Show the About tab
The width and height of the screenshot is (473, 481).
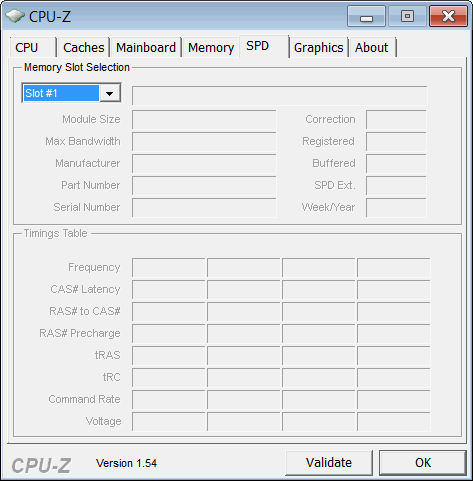click(x=372, y=47)
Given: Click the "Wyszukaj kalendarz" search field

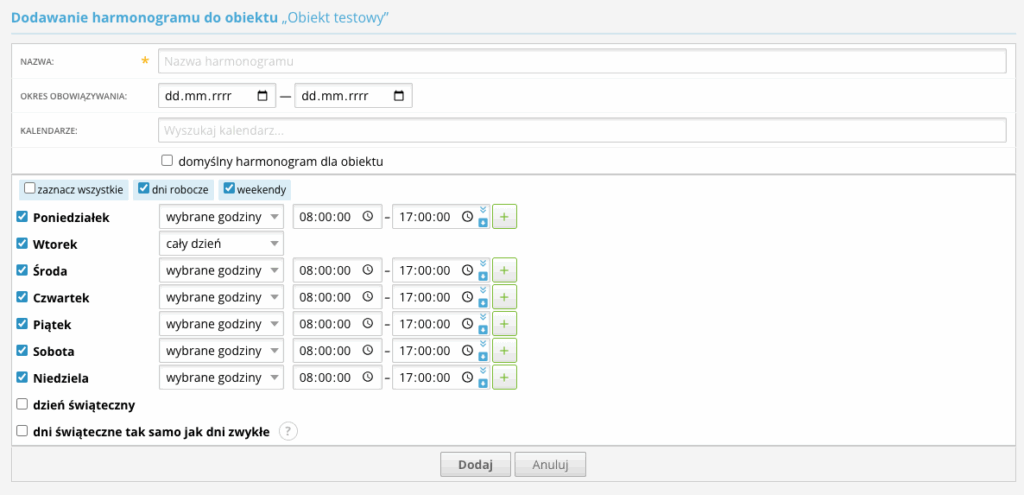Looking at the screenshot, I should pos(581,130).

[Task instructions]
Output each line of the records above verbatim, omitting the pictures.

[Task output]
Show the About tab
The width and height of the screenshot is (473, 481).
click(x=372, y=47)
Given: Click the "Wyszukaj kalendarz" search field

Looking at the screenshot, I should pos(581,130).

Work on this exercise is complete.